The rub being that this only works if the business unit is in capable hands and held responsible for any mistakes in decision making.  In many cases it isn’t, and this leads to a clash of wills when there’s a senior IT person that really does genuinely know better and advise against it.  Of course, such a senior mind should be capable of persuading any recalcitrant business unit, but sometimes things don’t work out, and the business pays the price.

At any rate, as much as reasonably possible, the business needs to decide what to buy and IT’s role is to support it and advise during purchasing.  This has a beneficial effect for IT by removing them from the decision, almost entirely, and leaving the responsibility with the business where it belongs.

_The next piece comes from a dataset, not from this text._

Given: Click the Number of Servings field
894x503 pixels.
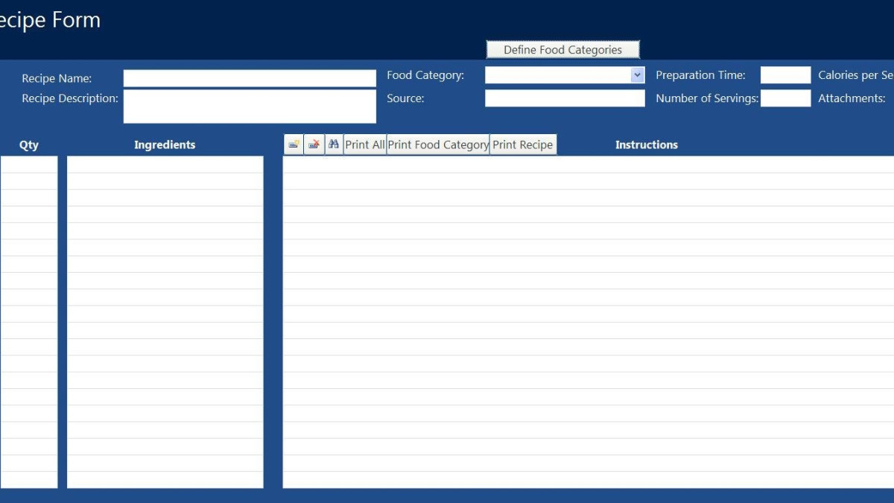Looking at the screenshot, I should 785,98.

What’s important from the 20,000 foot view is that no sabotage come into play.  If IT implements something the business didn’t want, they need to support it and not undermine the effort.  The reasons for implementing it were solid or it wouldn’t have happened, and if that’s not the case, there’s bigger problems than the failed system.  The opposite also holds: IT must support the business purchases wholeheartedly.  Any whiff of antagonism must be rooted out and squashed or the blight may persist and grow.

Business cannot ignore IT input.  If IT makes a case for cost effectiveness over form, then it’s real and it goes into the profitability model.  It cannot be disregarded or IT ends up covering hidden costs that undermine success.

So purchasing delineation needs to be clear.  Business systems are the responsibility of the business heads and IT is the responsibility of IT, and business cannot make decisions without IT.  IT can make decisions on IT purchases without the business, unless it impacts them.

Keeping the purchasing in line and distinctly defining responsibility is critical to accountability and success, and muddying the waters by having different business areas intermingle purchasing decisions with IT is a guaranteed path to failure.

What’s this got to do with security or forensics?  Well, there’s the policies that get generated which end up being reivewed as part of the audit process, but more importantly, inefficiency and waste in a business, as characterized by poor purchasing habits, leads to system duplication and financial difficulties.  More systems equals more attack surfaces and more potential forensic sources.  Financial difficulties means security needs get cut (second only to training).  So in a roundabout way, purchasing has a real, discernable impact on security and forensics.

So don’t neglect those purchasing policies during your next non-financial regulatory inspection.  They’re important.